▶ **TASK ITEM**:
Each entry below is to be reproduced exactly, though any pictures it holds must be omitted.

-------- TASK MATERIAL

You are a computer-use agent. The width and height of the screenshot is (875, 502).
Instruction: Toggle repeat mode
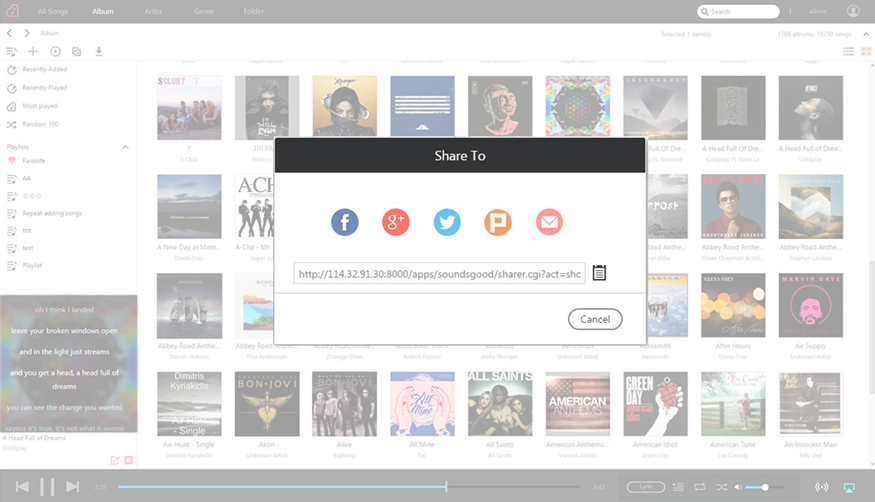click(700, 487)
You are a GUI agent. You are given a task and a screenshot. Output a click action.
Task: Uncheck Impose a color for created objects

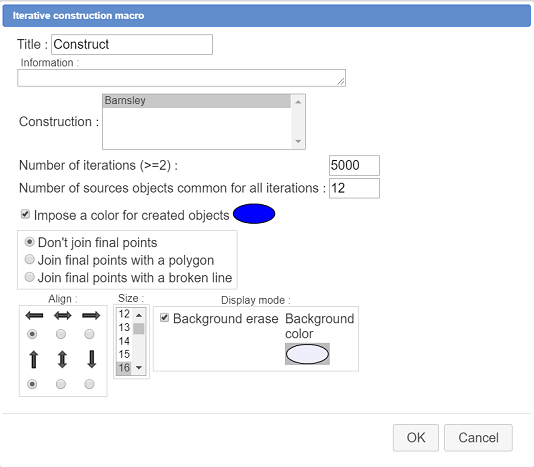[25, 214]
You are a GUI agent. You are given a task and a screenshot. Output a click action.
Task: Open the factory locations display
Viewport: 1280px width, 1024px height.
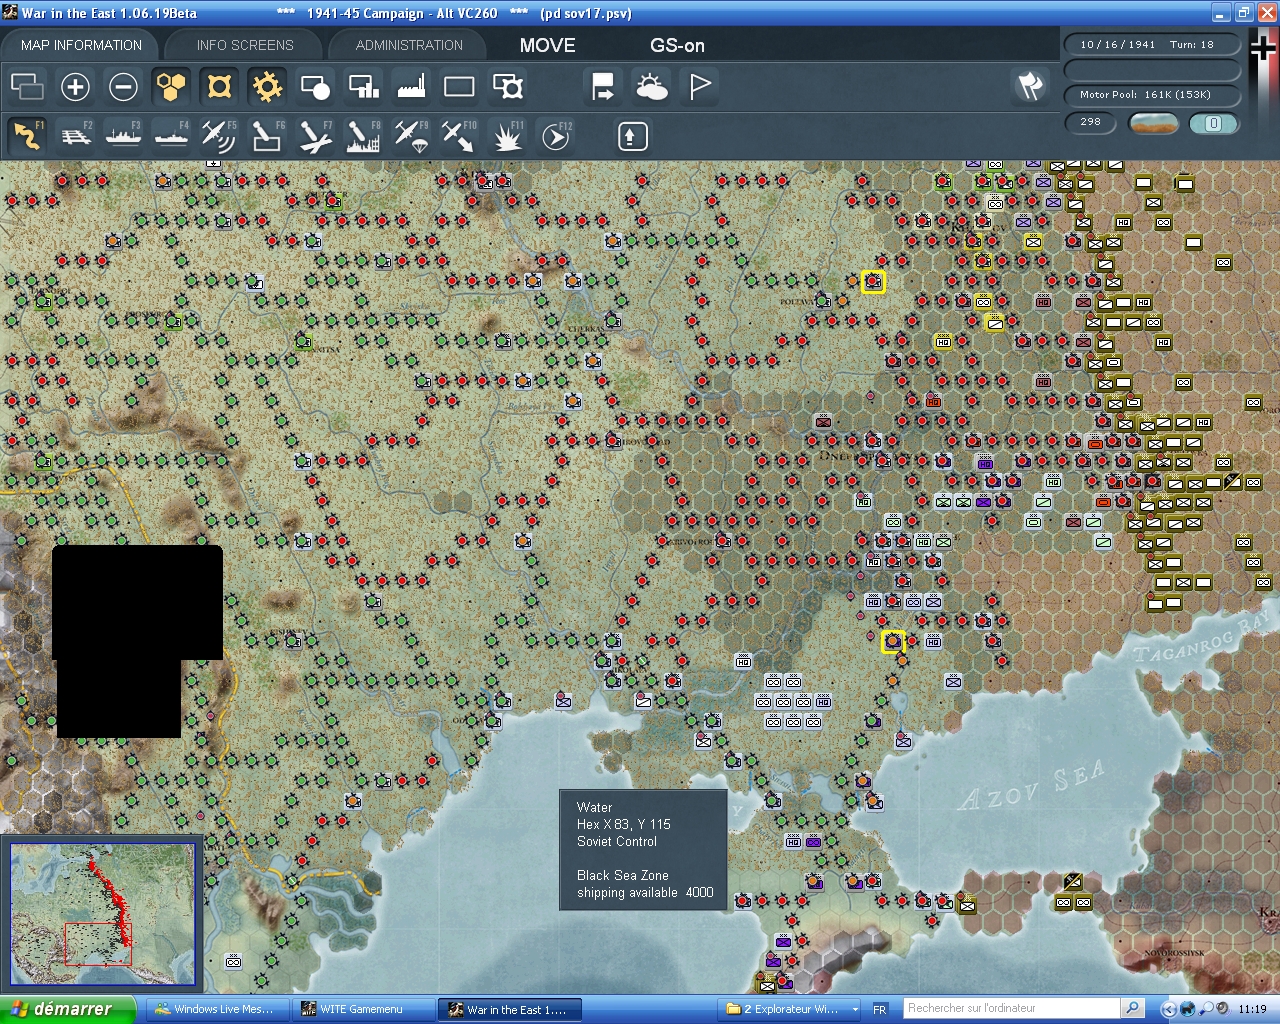pos(411,87)
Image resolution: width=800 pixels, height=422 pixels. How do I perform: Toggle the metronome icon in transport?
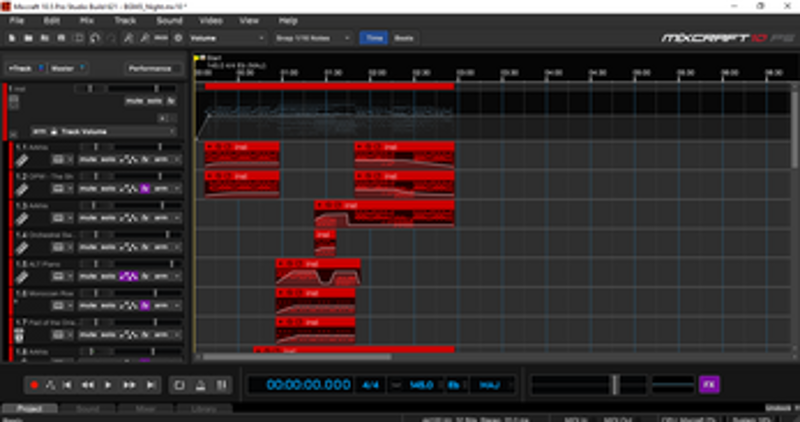[x=201, y=384]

----------------

▶ **ANSWER SECTION**:
You are a computer-use agent. The width and height of the screenshot is (875, 502).
Instruction: Toggle repeat mode
click(700, 487)
You are a GUI agent. You are given a task and a screenshot. Output a click action.
Task: Uncheck Impose a color for created objects

[25, 214]
You are a GUI agent. You are given a task and a screenshot. Output a click action.
Task: Open the factory locations display
Viewport: 1280px width, 1024px height.
pos(411,87)
Image resolution: width=800 pixels, height=422 pixels. How do I perform: Toggle the metronome icon in transport?
[x=201, y=384]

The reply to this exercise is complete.